The Over-the-Counter OTC Derivative model gains a foothold in the early 1990’s when the outgoing Commodity Futures Trade Commission casually allows some OTC derivative trading. As that market blossoms, unobserved by any regulatory agency, various people warn that it is dangerous and may lead to collapse, but others in higher places seem assured that things will be fine. This trading blossoms and the big financiers join in this market [which amounts to little more than a Casino]. The temperatures rises, but the reassurances keep coming that things are fine. Financial bubbles come and go, and the instances of fraud increase.
Pundits who should know better begin to say things like "the fundamentals are strong" and "the economy is robust" or "resilient," while traders become increasingly adept at heavy leveraging, hedging, and risk taking. Until the eleventh hour, government officials and most of the financial sector continues to be reassuring. Like the Ponzi Schemes, everything works fine so long as the markets are booming.
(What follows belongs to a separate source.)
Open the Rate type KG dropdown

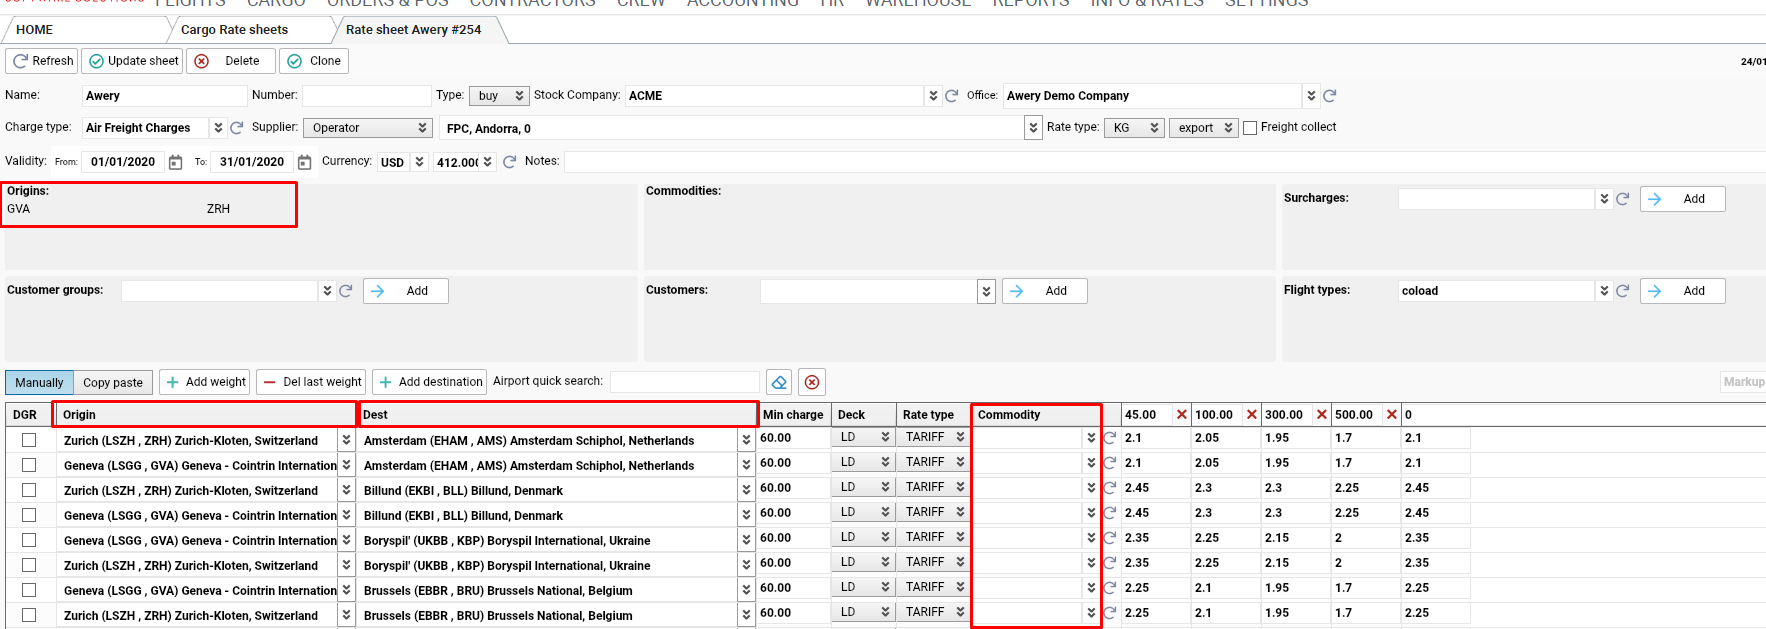pyautogui.click(x=1154, y=128)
Capital is replaced with paper based on mortgages and unsecured insurance in the form of other Derivatives. Since Derivatives are not really based on anything real, the day comes when one too many investors in this virtual economy balks and tries to collect real assets from the system, and down comes the whole house of cards.
August 11, 1987 – Alan Greenspan was sworn in as Chairman of the Federal Reserve. As reported recently in the NYT:
“Proposals to bring even minimalist regulation were basically rebuffed by Greenspan and various people in the Treasury,” recalled Alan S. Blinder, a former Federal Reserve board member and an economist at Princeton University. “I think of him as consistently cheerleading on derivatives.”
Arthur Levitt Jr., a former chairman of the Securities and Exchange Commission, says Mr. Greenspan opposes regulating derivatives because of a fundamental disdain for government.
For more than a decade, the former Federal Reserve Chairman Alan Greenspan has fiercely objected whenever derivatives have come under scrutiny in Congress or on Wall Street. “What we have found over the years in the marketplace is that derivatives have been an extraordinarily useful vehicle to transfer risk from those who shouldn’t be taking it to those who are willing to and are capable of doing so,” Mr. Greenspan told the Senate Banking Committee in 2003. “We think it would be a mistake” to more deeply regulate the contracts, he added.
On top of everything else we’re have to metabolize about this economic disaster is the realization that the supposedly best financial minds of our generation were so stupid — or blind — or greedy — or . . . something bad.
We entrusted our financial future to people who had no common sense and could not look at the signs that would have alerted any kitchen table, household budget maker.
No wonder trust in the system is gone.
Greenspan’s statement seems absurd. They apparently mistook this risk-spreading scheme for the basic concept of insurance. The difference is that with flood insurance on your home, everybody pays a small premium so that there will be money to cover the large loss that a few people have.
The difference is that insurance is regulated, and companies are required to keep a reserve fund to pay off the damages. The derivatives market was not regulated and there was no fund — only a balloon full of hot air.